[WHAT YOU HAVE TO DO]
Reproduce each record below exactly as written.

__________________________________________________

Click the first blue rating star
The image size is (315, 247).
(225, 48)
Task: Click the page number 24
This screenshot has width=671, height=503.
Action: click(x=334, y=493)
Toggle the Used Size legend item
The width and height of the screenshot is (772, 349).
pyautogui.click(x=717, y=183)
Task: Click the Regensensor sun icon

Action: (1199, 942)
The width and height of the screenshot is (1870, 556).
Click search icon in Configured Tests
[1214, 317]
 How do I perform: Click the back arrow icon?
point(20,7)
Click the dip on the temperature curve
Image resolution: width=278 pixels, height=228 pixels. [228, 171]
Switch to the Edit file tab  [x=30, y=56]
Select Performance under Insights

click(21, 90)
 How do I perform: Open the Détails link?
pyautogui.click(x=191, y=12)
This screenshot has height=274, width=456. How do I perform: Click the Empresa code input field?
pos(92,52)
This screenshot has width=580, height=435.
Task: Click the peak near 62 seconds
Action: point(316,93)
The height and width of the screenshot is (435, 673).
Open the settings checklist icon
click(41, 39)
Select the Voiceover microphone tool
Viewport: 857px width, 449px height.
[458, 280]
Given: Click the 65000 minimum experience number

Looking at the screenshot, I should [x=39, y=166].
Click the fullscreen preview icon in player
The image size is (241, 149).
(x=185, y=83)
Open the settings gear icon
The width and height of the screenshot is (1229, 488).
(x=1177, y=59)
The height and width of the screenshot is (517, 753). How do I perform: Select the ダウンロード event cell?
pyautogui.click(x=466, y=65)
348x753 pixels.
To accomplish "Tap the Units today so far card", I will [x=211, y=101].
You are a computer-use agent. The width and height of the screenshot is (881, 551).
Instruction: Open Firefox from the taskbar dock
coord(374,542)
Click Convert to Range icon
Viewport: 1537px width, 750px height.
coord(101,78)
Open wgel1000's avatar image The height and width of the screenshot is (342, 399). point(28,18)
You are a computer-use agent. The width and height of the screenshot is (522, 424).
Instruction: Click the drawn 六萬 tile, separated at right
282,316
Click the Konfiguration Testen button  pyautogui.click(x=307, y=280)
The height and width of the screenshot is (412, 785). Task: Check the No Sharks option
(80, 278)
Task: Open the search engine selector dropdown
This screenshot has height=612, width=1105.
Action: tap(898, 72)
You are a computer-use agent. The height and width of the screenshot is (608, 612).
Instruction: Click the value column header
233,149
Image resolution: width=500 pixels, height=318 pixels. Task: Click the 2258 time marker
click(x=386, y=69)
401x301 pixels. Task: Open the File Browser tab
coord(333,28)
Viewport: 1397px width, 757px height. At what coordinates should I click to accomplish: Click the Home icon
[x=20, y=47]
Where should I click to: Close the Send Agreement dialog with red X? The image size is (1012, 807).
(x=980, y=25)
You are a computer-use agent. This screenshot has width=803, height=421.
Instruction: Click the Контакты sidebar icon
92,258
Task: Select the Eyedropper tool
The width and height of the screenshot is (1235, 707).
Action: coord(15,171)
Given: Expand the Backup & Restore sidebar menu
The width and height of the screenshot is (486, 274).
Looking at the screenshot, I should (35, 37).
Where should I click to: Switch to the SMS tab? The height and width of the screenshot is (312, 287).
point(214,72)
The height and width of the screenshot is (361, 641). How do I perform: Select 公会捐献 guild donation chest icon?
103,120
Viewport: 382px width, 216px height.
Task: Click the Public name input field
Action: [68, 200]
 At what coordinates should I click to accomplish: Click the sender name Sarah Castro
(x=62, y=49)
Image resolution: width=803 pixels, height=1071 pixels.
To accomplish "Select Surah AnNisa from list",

__________________________________________________

[ANSWER SECTION]
Click the first blue rating star
The image size is (315, 247).
(225, 48)
Task: Click the page number 24
This screenshot has width=671, height=503.
Action: click(x=334, y=493)
Toggle the Used Size legend item
The width and height of the screenshot is (772, 349).
pyautogui.click(x=717, y=183)
Task: Click the Regensensor sun icon

Action: (1199, 942)
The width and height of the screenshot is (1870, 556).
Click search icon in Configured Tests
[1214, 317]
 How do I perform: Click the back arrow icon?
point(20,7)
Click the dip on the temperature curve
Image resolution: width=278 pixels, height=228 pixels. [228, 171]
Switch to the Edit file tab  [x=30, y=56]
Select Performance under Insights

click(21, 90)
 How do I perform: Open the Détails link?
pyautogui.click(x=191, y=12)
This screenshot has height=274, width=456. How do I perform: Click the Empresa code input field?
pos(92,52)
This screenshot has width=580, height=435.
Task: Click the peak near 62 seconds
Action: point(316,93)
The height and width of the screenshot is (435, 673).
Open the settings checklist icon
click(41, 39)
Select the Voiceover microphone tool
Viewport: 857px width, 449px height.
[458, 280]
Given: Click the 65000 minimum experience number

Looking at the screenshot, I should [x=39, y=166].
Click the fullscreen preview icon in player
The image size is (241, 149).
(x=185, y=83)
Open the settings gear icon
The width and height of the screenshot is (1229, 488).
(x=1177, y=59)
The height and width of the screenshot is (517, 753). How do I perform: Select the ダウンロード event cell?
pyautogui.click(x=466, y=65)
348x753 pixels.
To accomplish "Tap the Units today so far card", I will [x=211, y=101].
You are a computer-use agent. The width and height of the screenshot is (881, 551).
Instruction: Open Firefox from the taskbar dock
coord(374,542)
Click Convert to Range icon
Viewport: 1537px width, 750px height.
coord(101,78)
Open wgel1000's avatar image The height and width of the screenshot is (342, 399). point(28,18)
You are a computer-use agent. The width and height of the screenshot is (522, 424).
Instruction: Click the drawn 六萬 tile, separated at right
282,316
Click the Konfiguration Testen button  pyautogui.click(x=307, y=280)
The height and width of the screenshot is (412, 785). Task: Check the No Sharks option
(80, 278)
Task: Open the search engine selector dropdown
This screenshot has height=612, width=1105.
Action: tap(898, 72)
You are a computer-use agent. The height and width of the screenshot is (608, 612).
Instruction: Click the value column header
233,149
Image resolution: width=500 pixels, height=318 pixels. Task: Click the 2258 time marker
click(x=386, y=69)
401x301 pixels. Task: Open the File Browser tab
coord(333,28)
Viewport: 1397px width, 757px height. At what coordinates should I click to accomplish: Click the Home icon
[x=20, y=47]
Where should I click to: Close the Send Agreement dialog with red X? The image size is (1012, 807).
(x=980, y=25)
You are a computer-use agent. This screenshot has width=803, height=421.
Instruction: Click the Контакты sidebar icon
92,258
Task: Select the Eyedropper tool
The width and height of the screenshot is (1235, 707).
Action: coord(15,171)
Given: Expand the Backup & Restore sidebar menu
The width and height of the screenshot is (486, 274).
Looking at the screenshot, I should (35, 37).
Where should I click to: Switch to the SMS tab? The height and width of the screenshot is (312, 287).
point(214,72)
The height and width of the screenshot is (361, 641). How do I perform: Select 公会捐献 guild donation chest icon?
103,120
Viewport: 382px width, 216px height.
Task: Click the Public name input field
Action: [68, 200]
 At what coordinates should I click to accomplish: Click the sender name Sarah Castro
(x=62, y=49)
Image resolution: width=803 pixels, height=1071 pixels.
To accomplish "Select Surah AnNisa from list",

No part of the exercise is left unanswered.